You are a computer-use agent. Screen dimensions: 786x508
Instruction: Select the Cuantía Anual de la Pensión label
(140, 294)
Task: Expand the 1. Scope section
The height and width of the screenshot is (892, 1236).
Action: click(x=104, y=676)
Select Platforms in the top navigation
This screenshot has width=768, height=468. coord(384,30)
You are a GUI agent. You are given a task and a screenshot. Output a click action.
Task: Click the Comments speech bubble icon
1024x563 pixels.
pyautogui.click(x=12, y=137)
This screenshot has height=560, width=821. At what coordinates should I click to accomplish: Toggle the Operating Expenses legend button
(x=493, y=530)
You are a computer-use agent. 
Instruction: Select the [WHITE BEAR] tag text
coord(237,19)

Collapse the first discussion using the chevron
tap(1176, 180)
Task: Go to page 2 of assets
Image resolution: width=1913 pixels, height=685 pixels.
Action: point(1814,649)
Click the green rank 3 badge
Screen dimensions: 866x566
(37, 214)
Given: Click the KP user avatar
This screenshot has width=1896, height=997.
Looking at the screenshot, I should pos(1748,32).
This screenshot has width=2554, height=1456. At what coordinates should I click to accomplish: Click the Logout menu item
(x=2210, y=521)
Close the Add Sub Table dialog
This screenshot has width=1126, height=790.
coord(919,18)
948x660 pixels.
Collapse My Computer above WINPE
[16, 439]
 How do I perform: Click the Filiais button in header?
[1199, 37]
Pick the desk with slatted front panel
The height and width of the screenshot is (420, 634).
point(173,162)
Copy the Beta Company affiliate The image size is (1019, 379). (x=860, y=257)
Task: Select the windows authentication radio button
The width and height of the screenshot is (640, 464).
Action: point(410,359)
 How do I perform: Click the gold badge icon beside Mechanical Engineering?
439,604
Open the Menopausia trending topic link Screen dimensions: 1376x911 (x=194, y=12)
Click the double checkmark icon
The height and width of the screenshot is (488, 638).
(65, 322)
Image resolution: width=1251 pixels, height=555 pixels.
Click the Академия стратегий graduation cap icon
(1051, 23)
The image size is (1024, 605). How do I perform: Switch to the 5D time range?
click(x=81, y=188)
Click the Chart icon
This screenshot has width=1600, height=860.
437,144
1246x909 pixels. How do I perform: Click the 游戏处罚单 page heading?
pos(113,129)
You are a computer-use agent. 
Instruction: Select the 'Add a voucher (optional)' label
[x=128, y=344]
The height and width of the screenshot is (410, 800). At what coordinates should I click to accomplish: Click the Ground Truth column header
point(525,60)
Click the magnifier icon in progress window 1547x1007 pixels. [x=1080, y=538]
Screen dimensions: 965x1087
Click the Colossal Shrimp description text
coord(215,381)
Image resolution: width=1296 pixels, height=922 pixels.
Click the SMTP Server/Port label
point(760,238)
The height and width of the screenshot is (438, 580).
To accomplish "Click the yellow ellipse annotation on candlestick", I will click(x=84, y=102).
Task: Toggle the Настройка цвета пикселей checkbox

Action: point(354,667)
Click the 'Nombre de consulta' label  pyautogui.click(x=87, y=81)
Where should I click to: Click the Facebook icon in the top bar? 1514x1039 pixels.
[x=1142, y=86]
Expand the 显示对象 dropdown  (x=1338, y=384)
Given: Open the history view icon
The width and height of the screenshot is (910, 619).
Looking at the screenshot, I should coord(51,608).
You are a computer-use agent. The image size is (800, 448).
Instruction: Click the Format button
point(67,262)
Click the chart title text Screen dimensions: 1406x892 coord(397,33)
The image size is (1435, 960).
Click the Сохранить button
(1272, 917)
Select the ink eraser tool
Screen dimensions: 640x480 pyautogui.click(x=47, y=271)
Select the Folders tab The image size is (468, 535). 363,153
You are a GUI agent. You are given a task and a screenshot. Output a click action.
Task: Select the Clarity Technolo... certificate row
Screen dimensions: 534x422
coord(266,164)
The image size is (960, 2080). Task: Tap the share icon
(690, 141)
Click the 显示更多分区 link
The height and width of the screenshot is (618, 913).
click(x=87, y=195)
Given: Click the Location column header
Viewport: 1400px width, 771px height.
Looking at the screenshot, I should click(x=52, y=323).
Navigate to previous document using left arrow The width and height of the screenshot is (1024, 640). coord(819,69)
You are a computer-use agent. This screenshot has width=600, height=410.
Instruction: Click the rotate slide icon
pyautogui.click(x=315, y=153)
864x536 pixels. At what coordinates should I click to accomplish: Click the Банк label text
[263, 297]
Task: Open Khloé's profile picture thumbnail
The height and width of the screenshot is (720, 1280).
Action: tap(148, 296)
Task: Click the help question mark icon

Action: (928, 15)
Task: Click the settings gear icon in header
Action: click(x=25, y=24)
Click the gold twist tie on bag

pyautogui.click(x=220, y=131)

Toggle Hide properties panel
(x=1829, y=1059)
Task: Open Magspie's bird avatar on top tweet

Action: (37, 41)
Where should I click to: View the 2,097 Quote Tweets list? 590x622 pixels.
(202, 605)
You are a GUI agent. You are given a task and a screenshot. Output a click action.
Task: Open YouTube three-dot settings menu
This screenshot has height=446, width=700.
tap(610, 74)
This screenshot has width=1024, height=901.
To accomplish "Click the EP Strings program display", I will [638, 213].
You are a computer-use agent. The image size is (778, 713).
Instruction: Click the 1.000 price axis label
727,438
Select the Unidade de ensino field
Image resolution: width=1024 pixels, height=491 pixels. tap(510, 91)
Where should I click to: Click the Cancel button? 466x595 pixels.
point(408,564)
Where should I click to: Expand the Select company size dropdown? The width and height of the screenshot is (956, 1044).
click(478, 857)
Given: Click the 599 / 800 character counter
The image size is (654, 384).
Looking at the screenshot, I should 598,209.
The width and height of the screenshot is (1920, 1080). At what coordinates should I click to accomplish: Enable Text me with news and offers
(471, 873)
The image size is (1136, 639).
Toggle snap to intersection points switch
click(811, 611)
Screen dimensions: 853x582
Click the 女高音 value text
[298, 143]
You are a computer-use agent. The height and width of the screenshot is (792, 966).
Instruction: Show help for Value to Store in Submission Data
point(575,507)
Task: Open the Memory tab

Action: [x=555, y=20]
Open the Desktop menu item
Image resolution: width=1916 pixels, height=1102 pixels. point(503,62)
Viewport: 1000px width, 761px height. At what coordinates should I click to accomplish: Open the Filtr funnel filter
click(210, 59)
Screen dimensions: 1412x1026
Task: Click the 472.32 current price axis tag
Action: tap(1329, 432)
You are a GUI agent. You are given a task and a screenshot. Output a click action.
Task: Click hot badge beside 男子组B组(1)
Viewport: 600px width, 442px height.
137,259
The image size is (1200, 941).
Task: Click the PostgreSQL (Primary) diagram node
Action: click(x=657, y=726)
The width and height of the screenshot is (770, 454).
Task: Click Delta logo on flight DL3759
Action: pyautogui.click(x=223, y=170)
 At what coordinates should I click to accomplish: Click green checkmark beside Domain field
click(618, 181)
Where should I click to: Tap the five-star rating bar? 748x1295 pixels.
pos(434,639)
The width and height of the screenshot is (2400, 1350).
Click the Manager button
____________
◆ Assignment ◆
The lines to return are those in the entries above that include "will".

◆ Problem solution ◆
To accomplish "Click the yellow ellipse annotation on candlestick", I will click(x=84, y=102).
To accomplish "Click the EP Strings program display", I will [638, 213].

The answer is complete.